Bien que ces chroniques soient autonomes, elles sont reliées par une même thématique : celle qui est relative au "pouvoir de connaître" et au "droit de savoir"
Le droit passe par le droit de savoir : si l'on veut combattre les injustices, il importe de les reconnaître, de les connaître, de hisser l'information au niveau de l'enquête, d'ouvrir le gouvernement sur la discussion pour éviter le populisme. La manière dont on déclare le droit est une façon d'aménager un cadre où la déclaration devient une réalité.

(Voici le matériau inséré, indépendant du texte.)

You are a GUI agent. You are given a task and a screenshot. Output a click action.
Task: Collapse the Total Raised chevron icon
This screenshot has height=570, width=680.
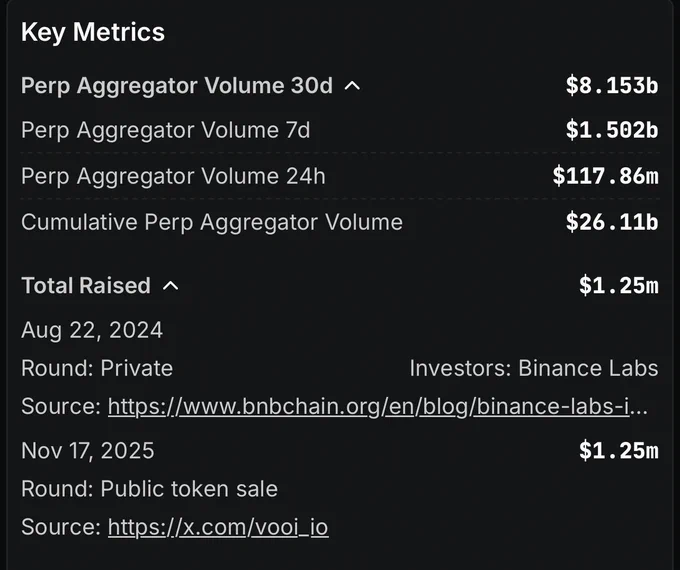point(170,285)
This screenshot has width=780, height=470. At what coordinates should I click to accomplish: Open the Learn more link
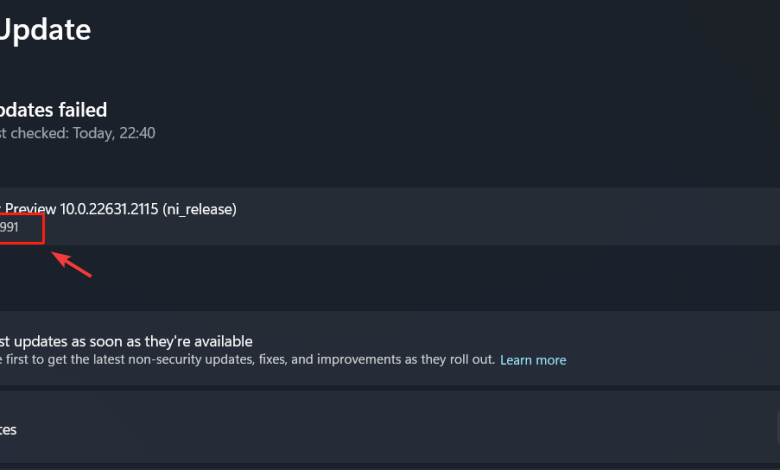[x=533, y=360]
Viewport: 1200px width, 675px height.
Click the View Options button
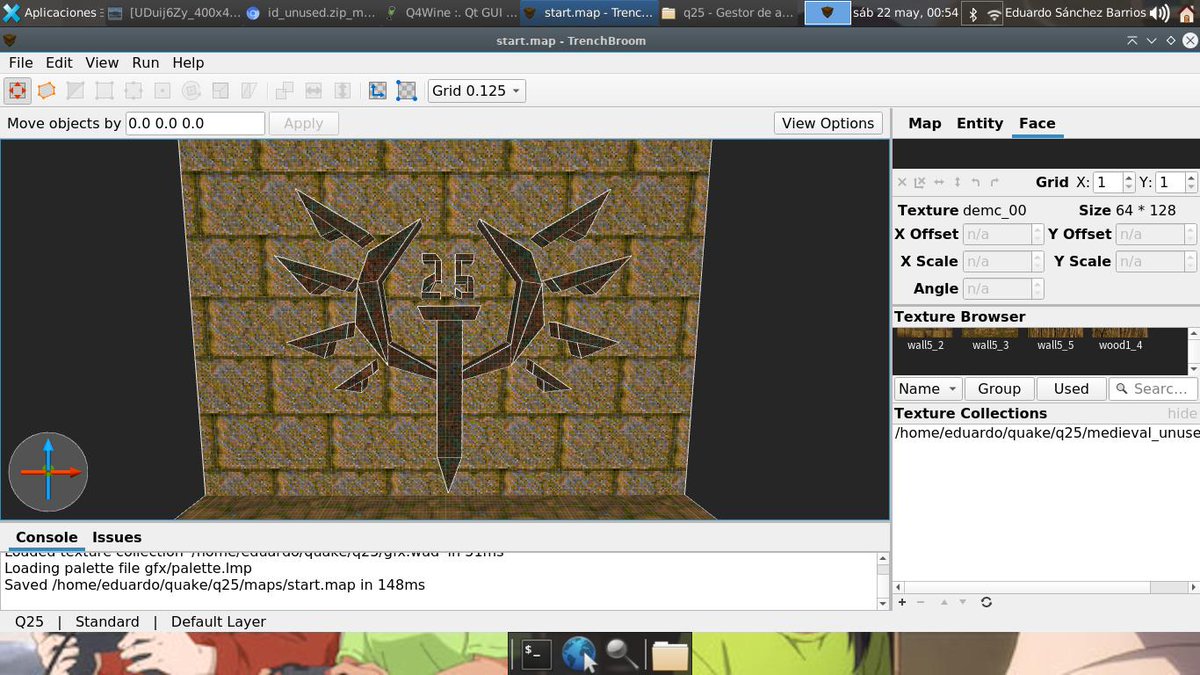[x=828, y=122]
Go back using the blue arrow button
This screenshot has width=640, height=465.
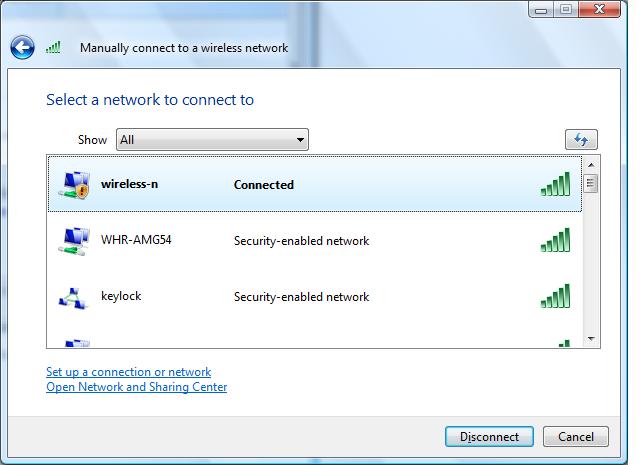(22, 48)
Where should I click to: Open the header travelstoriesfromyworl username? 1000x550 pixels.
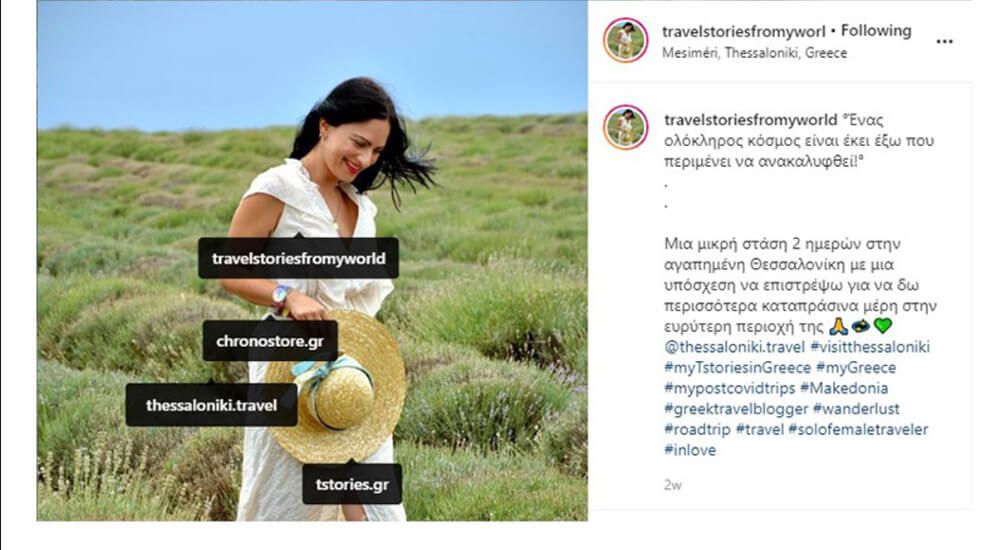pos(744,31)
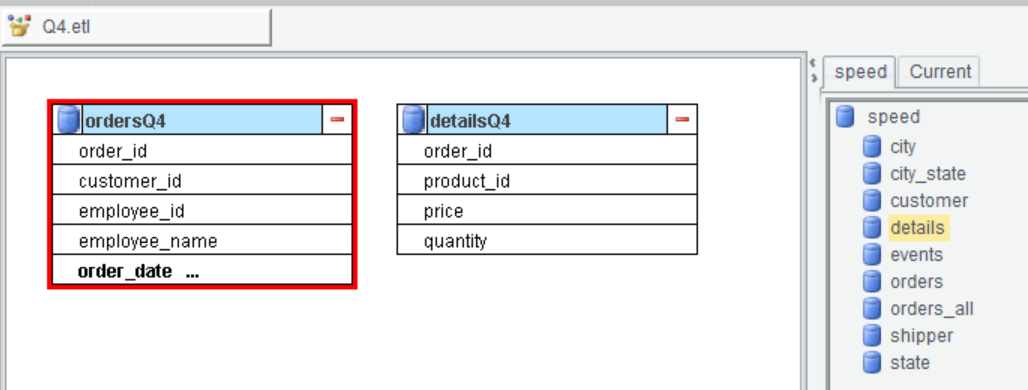
Task: Select orders_all in the database tree
Action: [x=931, y=308]
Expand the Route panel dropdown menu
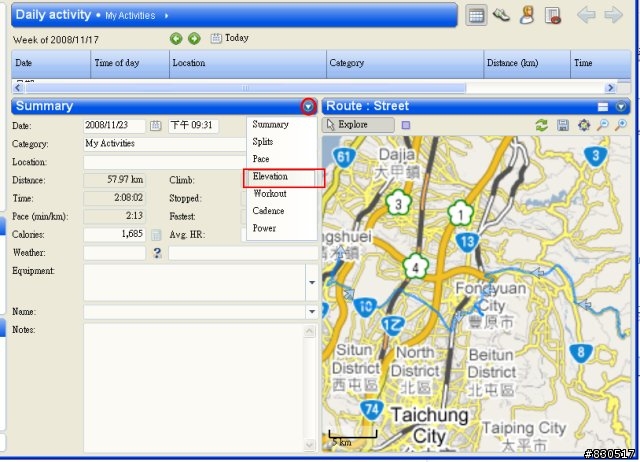 click(621, 106)
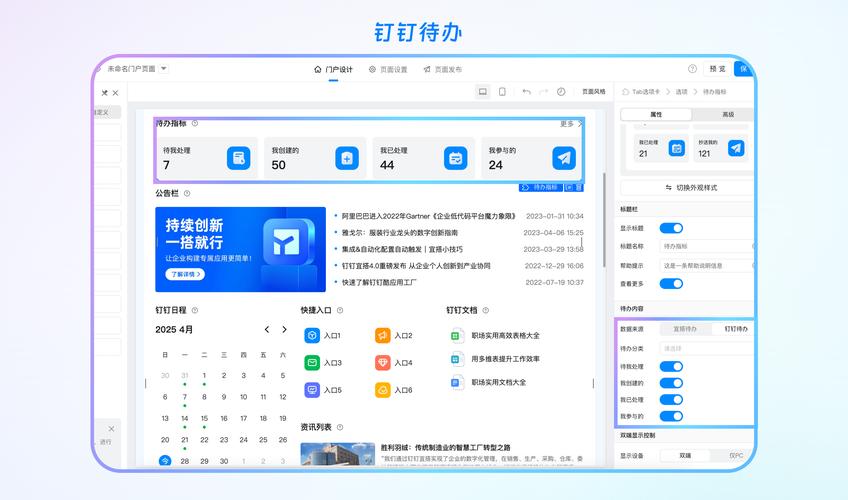
Task: Go to next month in calendar
Action: pos(284,329)

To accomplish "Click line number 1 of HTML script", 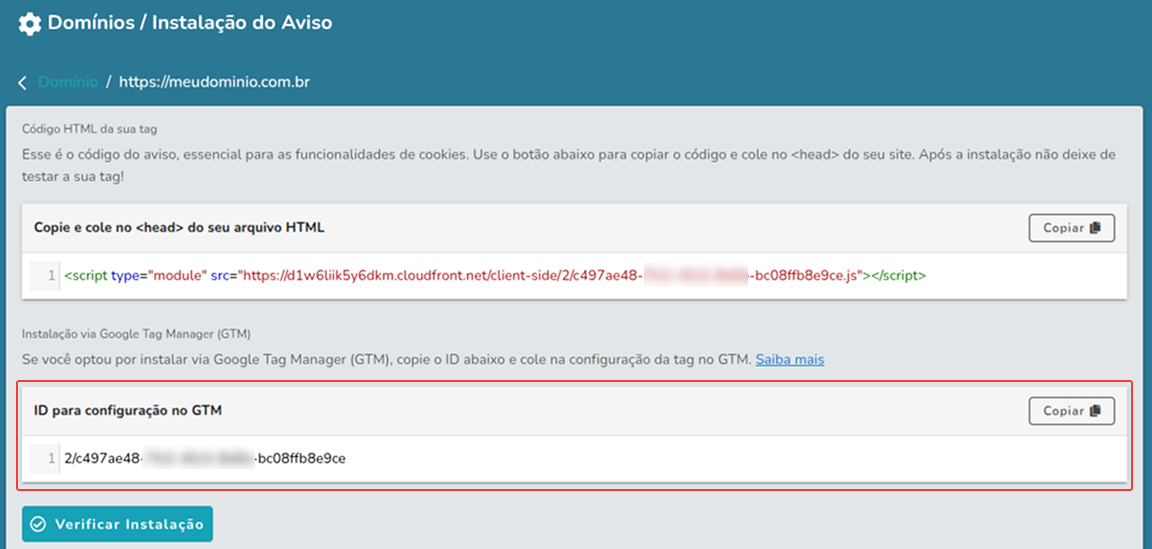I will coord(50,275).
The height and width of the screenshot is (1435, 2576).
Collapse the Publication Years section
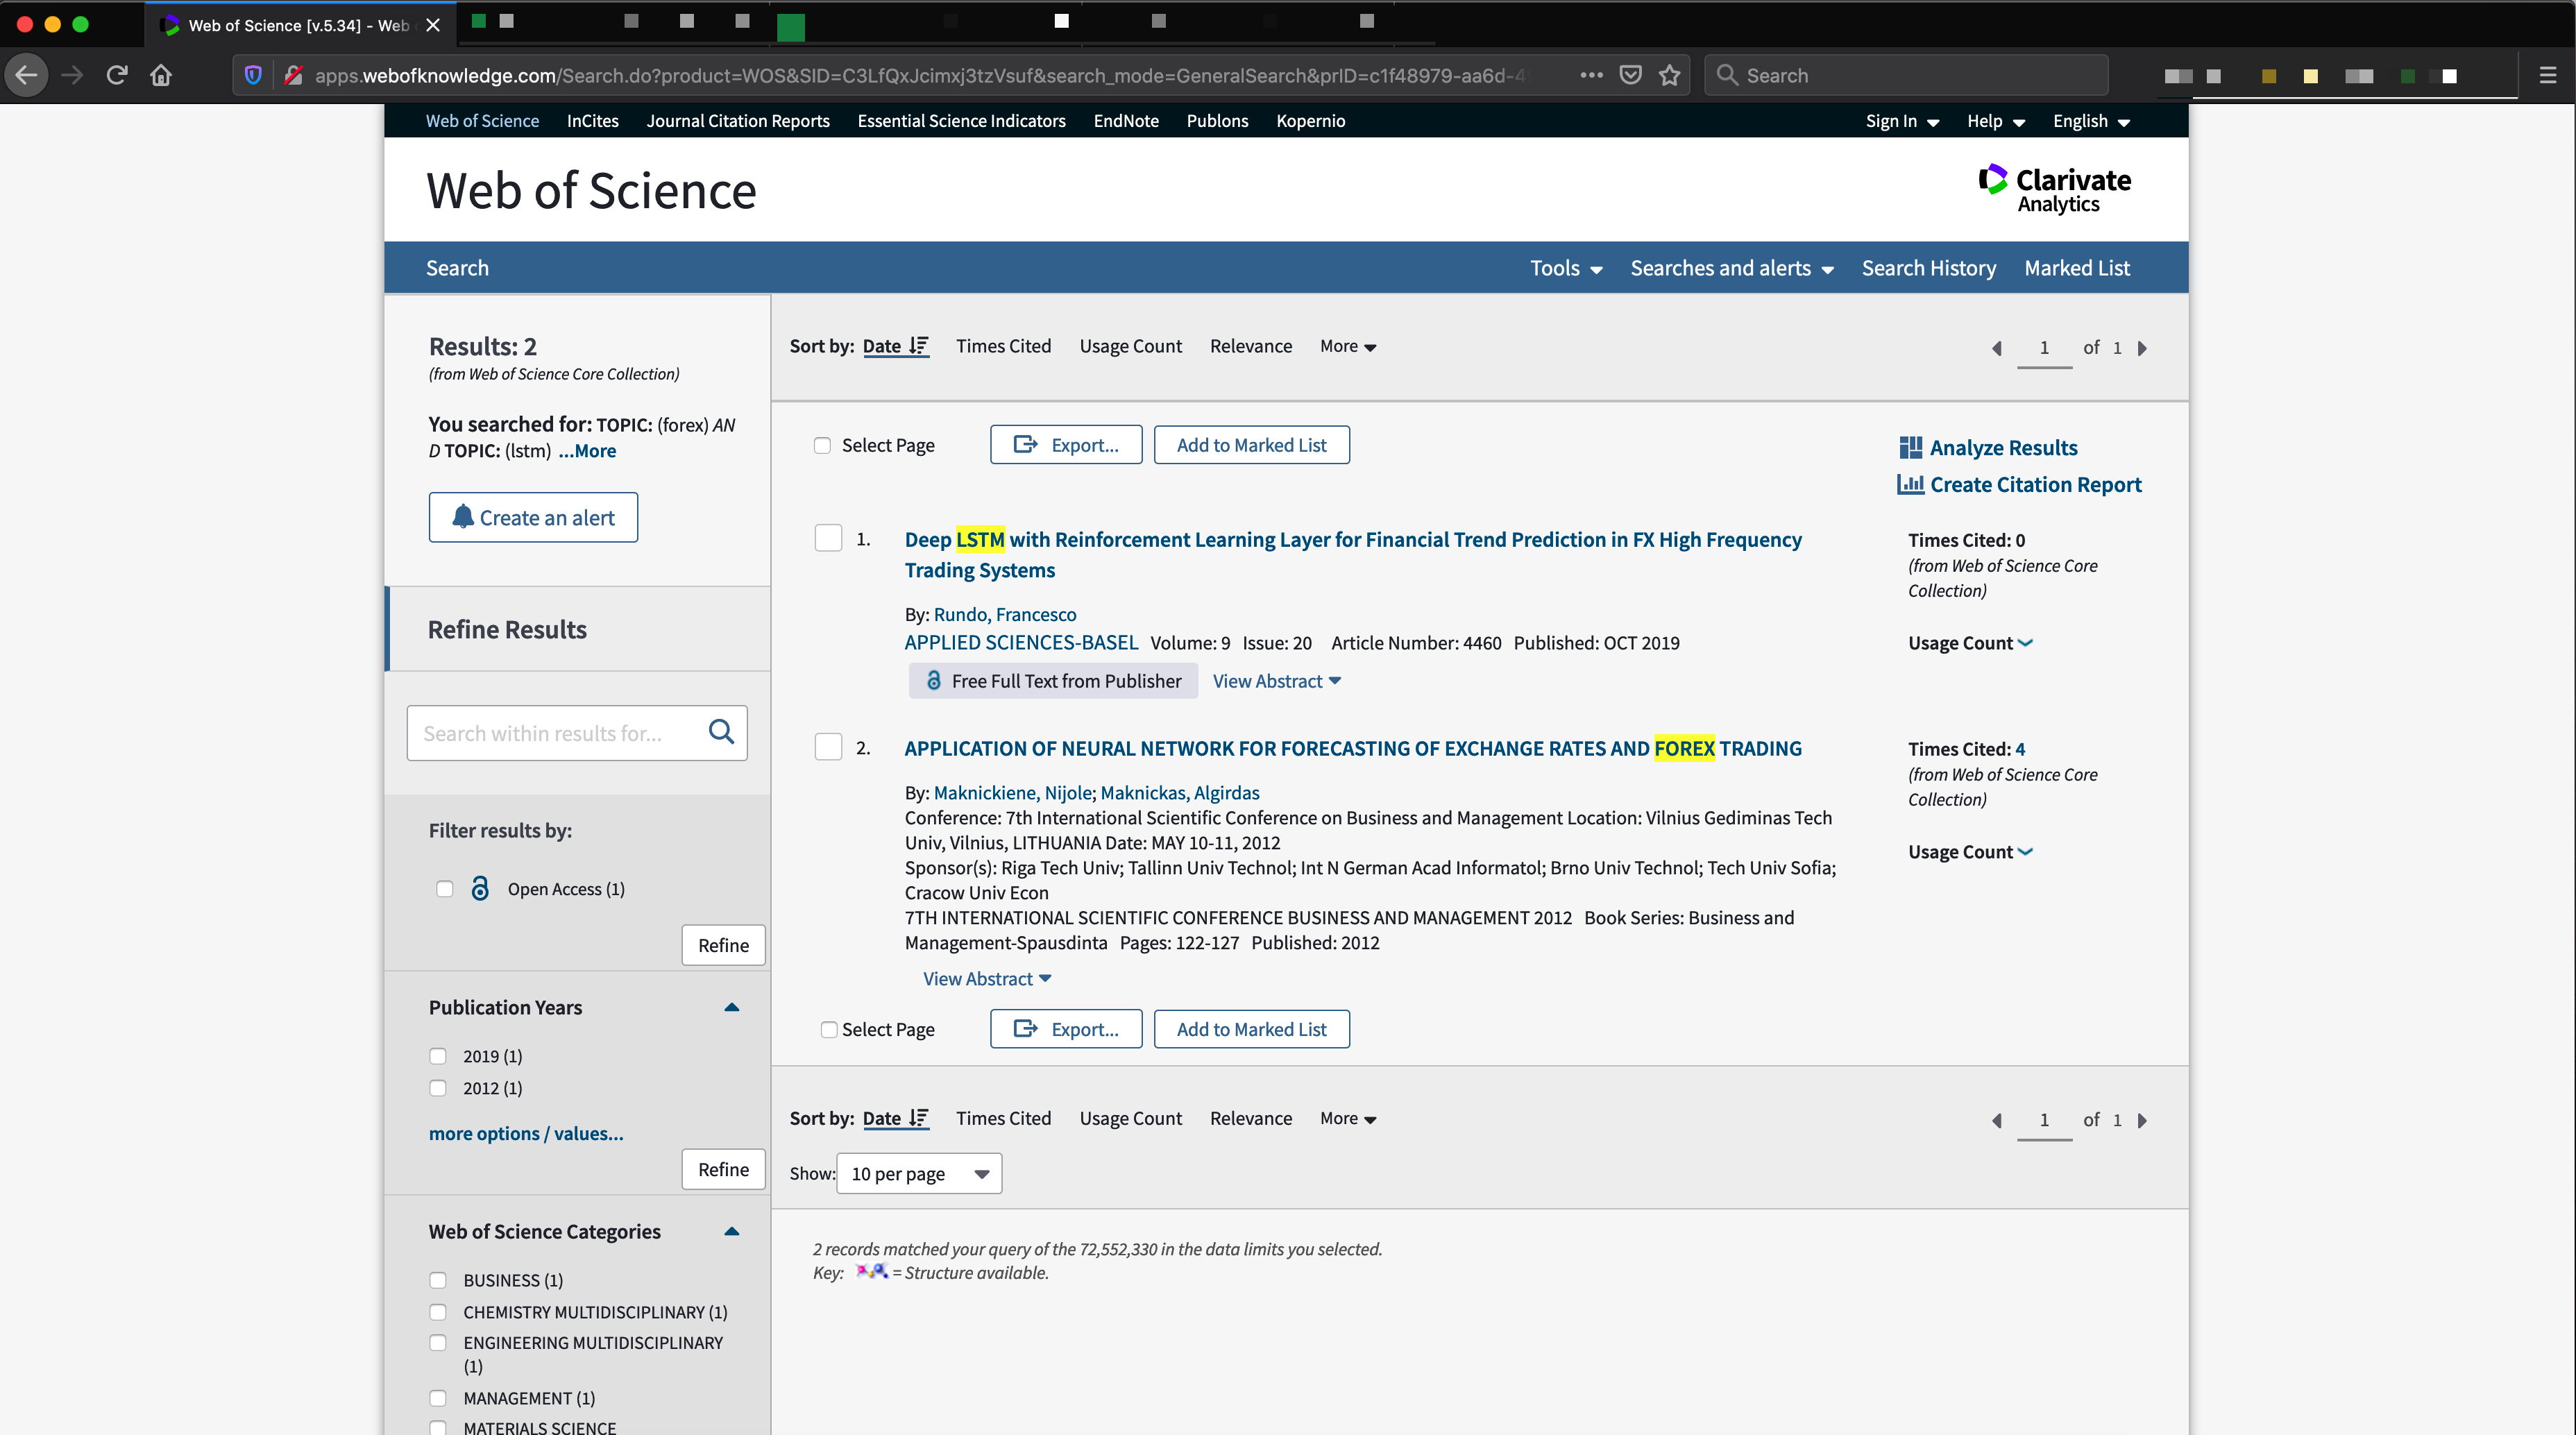[x=731, y=1007]
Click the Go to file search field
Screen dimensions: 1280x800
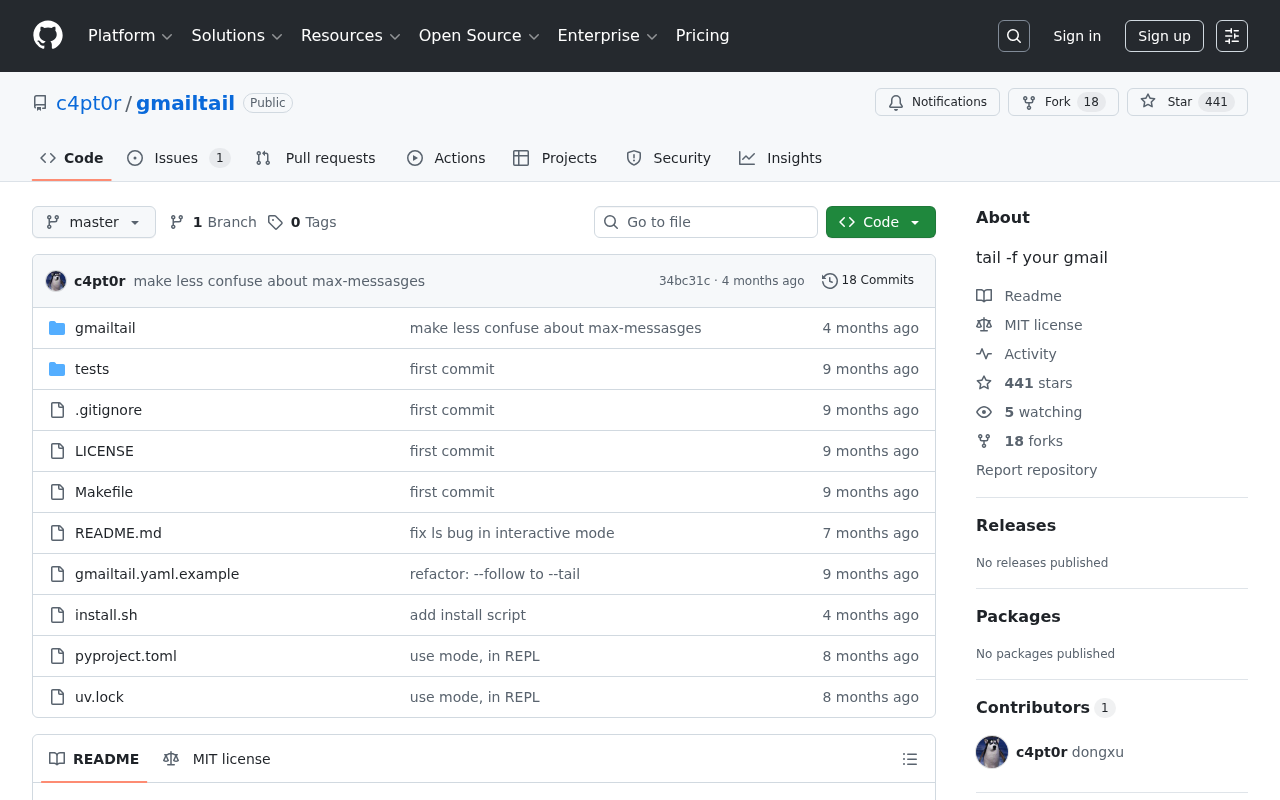coord(705,222)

Informer, enquêter suppose observer et lire. Mais lire sans relire n'est qu'une façon de trouver ce que l'on cherchait déjà. Relire, c'est se donner le pouvoir de connaître qui va de pair avec le droit de savoir. Le monde de la littérature est un monde qui accueille toutes les réalités, car il n'abstrait pas, il ne soustrait pas, même quand il traite d'abstractions comme le grand âge et la vieillesse avec lesquels nous entretenons un rapport abstrait. Le monde de la philosophie n'est pas celui des valeurs, mais celui de leur évaluation constante : comment évaluer la valeur ? Comment conduire une pensée jusqu'à ses impasses ou ses apories ? Ces questions sont au coeur de la réflexion philosophique qui est une réflexion critique animée par le doute, un doute qui ne clôt pas les débats. La ruse d'un Socrate fut toujours d'amener son interlocuteur à savoir de lui-même ce qui ne peut être déposé de l'extérieur dans les yeux de son esprit : c'est là une vraie autorité dont l'autre mot est l'amitié.

À PROPOS DE L'AUTEUR

Agrégé de philosophie, Ali Benmakhlouf est professeur des universités à Paris 12 Créteil Val-de-Marne, membre du comité consultatif national d’éthique et président du comité consultatif de déontologie et d’éthique de l’Institut de Recherches pour le Développement (IRD). Il compte aujourd'hui plusieurs publications à son actif, parmi lesquelles L'identité, une fable philosophique et Montaigne .
LangueFrançais
ÉditeurDK Editions
Date de sortie18 févr. 2015
ISBN9789954946978
Droit de savoir et désir de connaître (Essais)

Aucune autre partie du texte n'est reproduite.